▶ **Passage shown**
Excuse my english.

After I found back to the sound of good old vinyl I had the problem every record aficionado has. How to clean the records properly!?
There are many ways around in the Internet. Cheaper ways like the Knosti or the Discofilm but also more expensive to unbelievable expensive ways like the formidable and excellent Double MatrixDouble Matrix from the german company ClearAudio, which also makes very nice turntables. Or the Cleaning-Vinyl-Records-Instructable by mattdp.

But there are always recurring mechanisms. On of them I tried to build on my own and as I can say, it works fine. I have had washed some of my records at a store near by me. They wash with a Loricraft PRC3 or PRC4 and I couldn't here a difference - neither better or worse.

Sadly I built this record-cleaning-device before I thought of making an instructable. So the thing is done, but I will try to give you as much detail as I can.

Please know that there are similar constructions around. This one is quick, cheap and dirty. I did it this way, so you can see that it is possible to construct this thing, even with two left hands. But sure you can improve, upgrade or just built in more accurate way.

▶ **Record extracts**

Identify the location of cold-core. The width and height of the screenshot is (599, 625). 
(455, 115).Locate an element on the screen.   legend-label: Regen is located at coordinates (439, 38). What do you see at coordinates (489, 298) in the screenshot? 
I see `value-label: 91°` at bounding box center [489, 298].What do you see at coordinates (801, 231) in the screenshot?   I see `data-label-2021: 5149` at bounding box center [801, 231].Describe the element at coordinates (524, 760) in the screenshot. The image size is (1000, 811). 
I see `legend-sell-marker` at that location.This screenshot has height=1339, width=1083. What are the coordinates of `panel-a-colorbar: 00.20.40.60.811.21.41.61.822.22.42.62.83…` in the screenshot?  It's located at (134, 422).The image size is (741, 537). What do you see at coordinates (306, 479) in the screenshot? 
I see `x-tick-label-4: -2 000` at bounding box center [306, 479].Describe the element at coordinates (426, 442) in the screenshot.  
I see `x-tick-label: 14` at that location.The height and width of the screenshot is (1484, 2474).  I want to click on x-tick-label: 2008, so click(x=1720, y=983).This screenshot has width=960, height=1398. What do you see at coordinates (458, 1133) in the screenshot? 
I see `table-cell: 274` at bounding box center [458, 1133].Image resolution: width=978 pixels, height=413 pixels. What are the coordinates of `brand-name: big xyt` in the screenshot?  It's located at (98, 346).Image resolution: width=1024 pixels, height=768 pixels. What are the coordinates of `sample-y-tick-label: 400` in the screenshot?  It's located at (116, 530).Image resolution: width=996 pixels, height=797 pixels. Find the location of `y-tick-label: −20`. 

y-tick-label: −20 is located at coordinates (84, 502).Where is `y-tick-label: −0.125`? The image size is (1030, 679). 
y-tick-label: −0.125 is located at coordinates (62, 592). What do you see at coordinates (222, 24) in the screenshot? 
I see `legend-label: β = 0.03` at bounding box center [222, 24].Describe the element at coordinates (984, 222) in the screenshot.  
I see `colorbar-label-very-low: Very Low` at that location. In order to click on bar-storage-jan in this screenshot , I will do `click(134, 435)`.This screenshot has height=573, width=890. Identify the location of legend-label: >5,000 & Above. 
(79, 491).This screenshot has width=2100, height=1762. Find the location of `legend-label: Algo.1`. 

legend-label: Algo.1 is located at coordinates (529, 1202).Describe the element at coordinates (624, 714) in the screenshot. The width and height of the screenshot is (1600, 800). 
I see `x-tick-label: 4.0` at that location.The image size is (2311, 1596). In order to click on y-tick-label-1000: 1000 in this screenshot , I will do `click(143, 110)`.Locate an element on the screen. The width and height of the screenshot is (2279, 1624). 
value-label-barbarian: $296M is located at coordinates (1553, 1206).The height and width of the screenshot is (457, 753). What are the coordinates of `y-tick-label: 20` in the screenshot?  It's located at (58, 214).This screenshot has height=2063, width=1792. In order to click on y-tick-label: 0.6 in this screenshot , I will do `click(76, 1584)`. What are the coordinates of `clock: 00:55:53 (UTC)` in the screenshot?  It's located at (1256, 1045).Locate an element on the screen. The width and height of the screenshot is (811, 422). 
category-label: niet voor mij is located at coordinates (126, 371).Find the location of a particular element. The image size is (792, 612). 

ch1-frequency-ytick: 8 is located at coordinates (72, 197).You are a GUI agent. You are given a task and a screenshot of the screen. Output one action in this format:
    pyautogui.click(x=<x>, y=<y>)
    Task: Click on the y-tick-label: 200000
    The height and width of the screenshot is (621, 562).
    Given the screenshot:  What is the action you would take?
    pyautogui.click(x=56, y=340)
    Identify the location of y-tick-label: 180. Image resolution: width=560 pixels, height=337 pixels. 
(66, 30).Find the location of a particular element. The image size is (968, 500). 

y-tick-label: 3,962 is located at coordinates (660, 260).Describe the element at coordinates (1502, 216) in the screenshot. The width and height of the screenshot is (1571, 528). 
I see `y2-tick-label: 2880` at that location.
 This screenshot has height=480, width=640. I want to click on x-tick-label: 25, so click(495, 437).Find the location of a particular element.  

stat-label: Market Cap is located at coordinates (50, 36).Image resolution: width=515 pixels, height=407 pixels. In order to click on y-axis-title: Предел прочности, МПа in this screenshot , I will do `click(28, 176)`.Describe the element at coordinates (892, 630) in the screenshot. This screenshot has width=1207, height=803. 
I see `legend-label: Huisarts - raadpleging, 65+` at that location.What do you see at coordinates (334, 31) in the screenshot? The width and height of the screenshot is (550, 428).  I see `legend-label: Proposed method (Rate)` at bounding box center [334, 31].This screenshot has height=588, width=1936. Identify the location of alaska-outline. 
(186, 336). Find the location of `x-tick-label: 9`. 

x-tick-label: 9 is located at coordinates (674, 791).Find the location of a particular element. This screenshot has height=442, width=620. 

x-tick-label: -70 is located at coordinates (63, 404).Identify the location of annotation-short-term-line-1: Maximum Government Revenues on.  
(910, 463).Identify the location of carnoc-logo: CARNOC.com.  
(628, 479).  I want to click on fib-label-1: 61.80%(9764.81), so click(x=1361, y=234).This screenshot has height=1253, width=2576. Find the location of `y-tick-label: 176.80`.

▶ **Using the information**
- 1) Reproduce part of the vinyl-cleaning passage word for word, beginning at "There are many" and stopping after "better or worse.".
- 2) Pick up the vinyl-cleaning passage after its last sentence and keep writing.
The entries after the vinyl-cleaning passage are separate material.

▶ **Responses for each task**
- 1)
There are many ways around in the Internet. Cheaper ways like the Knosti or the Discofilm but also more expensive to unbelievable expensive ways like the formidable and excellent Double MatrixDouble Matrix from the german company ClearAudio, which also makes very nice turntables. Or the Cleaning-Vinyl-Records-Instructable by mattdp.

But there are always recurring mechanisms. On of them I tried to build on my own and as I can say, it works fine. I have had washed some of my records at a store near by me. They wash with a Loricraft PRC3 or PRC4 and I couldn't here a difference - neither better or worse.

- 2)
The drive of my turntable was the broken part I had to replace. Unfortunately I only had a less powerful motor in the house and - yes, this is ridicolous but also works if you have only the opportunity to clean records - it turnes only counterclockwise. The weakness of the motor is the reason, why I have to push the the table sometimes in the video.

Be careful in every step and practice on old records first. I assume no liability.

Step 1: Supplies

What you need:

- an old turntable (with direct drive will works best)
- a jam jar or something with an air-tight cap
- a desoldering pump/solder sucker (which word is better? Help me to improve my English, please!) with a Teflon nib. As mentioned beneath, a piece of heat shrink tube will work fine also (maybe better, I haven't tried it yet.)
- nylon thread (you can also buy the original Loricraft thread as I have done it, but it is not mandatory.)
- record cleaning brush - I used some other but prefer the Loricraft goat brush
- tube (I used tube for the aquarium with 4mm (milimeter, about 0.16 in.) diameter on the inside and 6mm (nearly 0.24 in.) on the outside) which fitted nicely on the ib of the desoldering pump
- hot glue or super glue
- record cleaning fluid (I use L'art du son, which is not quite cheap but you're about to save thousands of dollars, so... - but for the cheapskates I will post how to make your own cleaning fluid in an Instructable or later in here.)
- lots of tape or a thigh of a person (probably you) that is not too algesic. (I do it the algesic way, because of... - I forgot why, it's very simple to solve this step with tape)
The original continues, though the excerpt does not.